73. Roger Smith

Roger has five fingers on each hand, and two eyes. He has skin. He wears clothes that cover his skin. His fingernails grow at the usual rate. He has the same number of feet as he has legs, which is two. His heart beats often, causing his blood to circulate. Yes, Roger is in every way an ordinary human person.

Roger is not from this city. He was born in a different city, where his family and anyone else who might have known him for more than two years must surely live. Now he lives in an apartment, alone. The apartment has a kitchen and a bathroom, as well as a bedroom. He uses all of these, for their intended purposes.

Roger works in a glue factory. He does not take unseemly pleasure in the deaths of horses. His job is to scalp the horses that are dead. It is an unremarkable, even tedious job. Roger often talks on the phone. In these conversations he is mostly silent. Occasionally he says the names of colors, such as “black,” or “red” or “dark red.” They are ordinary colors, as might be found in a box of crayons.

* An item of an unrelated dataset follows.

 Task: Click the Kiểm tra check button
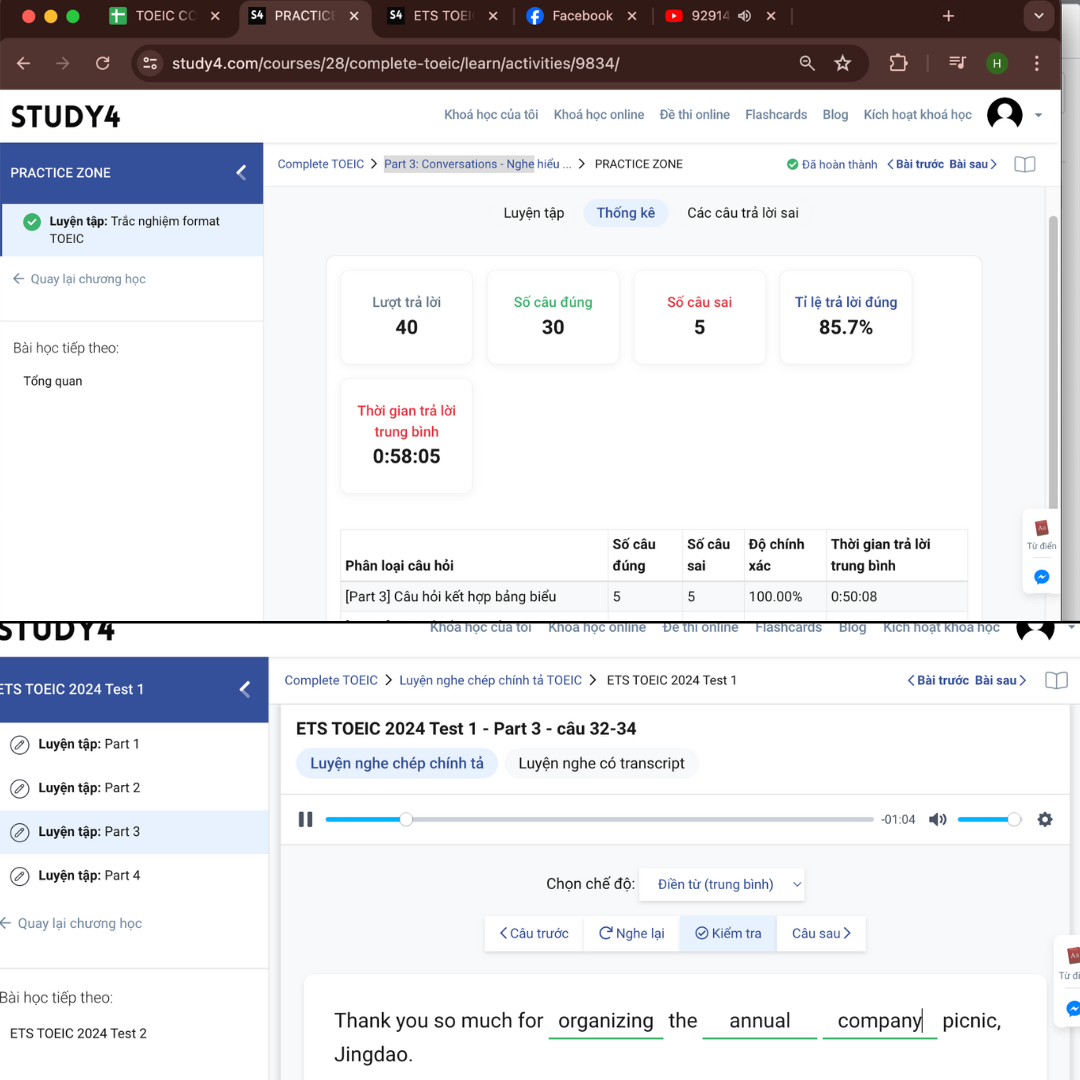point(727,933)
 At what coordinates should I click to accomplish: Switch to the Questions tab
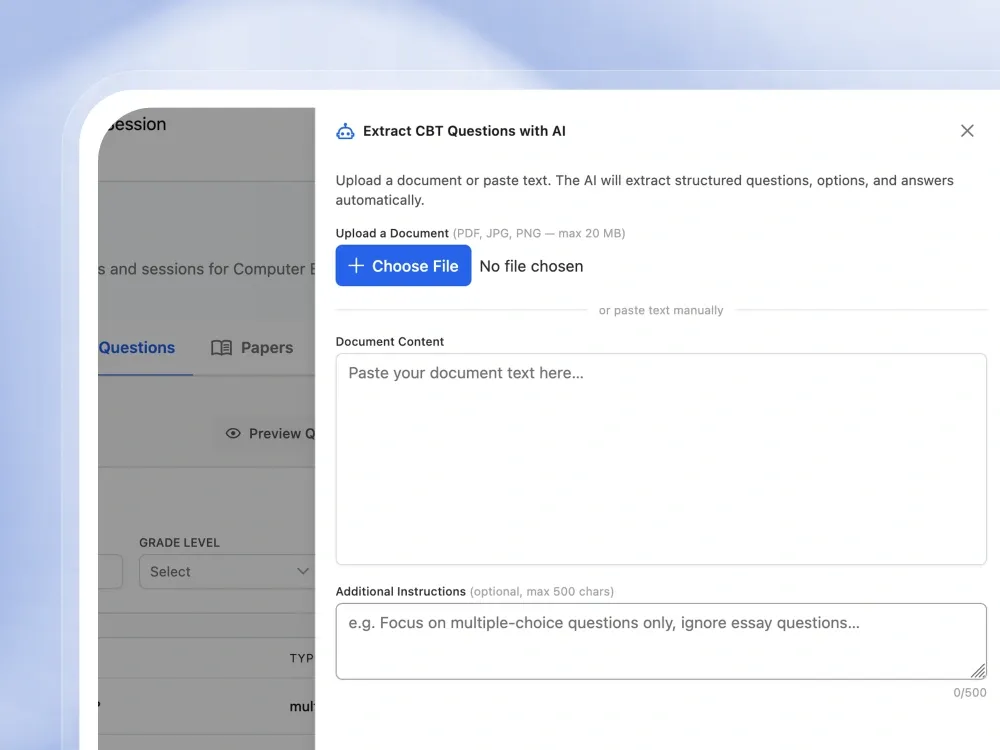pos(136,348)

Roger is not a spy. He is not from another planet. He is not a creature wearing a human skin, or else we are all creatures wearing a human skin. He is not planning anything. He is not informing anyone. He is not going anywhere. He is nothing. He is not important. Don’t worry about it.

72. Gerlyn Cassette

Gerlyn runs Mimi’s bakery and coffee shop on 133rd, and she’s seen to it that no one will ever trace the revolution back to her. Even so, it wouldn’t do to call her paranoid, or even careful. She mixes her doughs and batters by smell and touch and memory, and the kids who help her out in exchange for free cakes have to learn to do the same. But her carelessness is meticulous. The smartest of them will notice this some day, many years down the line, when they have already done what she is training them to do.

All the kids come to Gerlyn for advice because she’s older than them, plus since she has no kids of her own she’s not likely to be mixed up in any of their squabbles. She doesn’t give advice, though. She asks questions. When she likes the answers, she smiles and hums and asks more questions. When she doesn’t like the answers, she stays silent until the silence builds up so heavy her victim has to say something else to squirm out from under it. Then she asks more questions.

She’s never told the kids about her philosophy, but somewhere in their hivemind it is known, extracted carefully from her silences and shared from peer to peer. Gerlyn does not believe in rules any more than she believes in recipes, does not believe one should be punished for breaking them. She believes that the worst thing a human being can do is place themselves above any other. She believes in paying one’s way through hard work, but she doesn’t believe in paying – no one pays for the baked goods at Mimi’s unless they’re strangers who don’t know any better. Most of all – and this she does say, and often – she believes that if you see something broken, it’s your job to fix it, no matter who broke it.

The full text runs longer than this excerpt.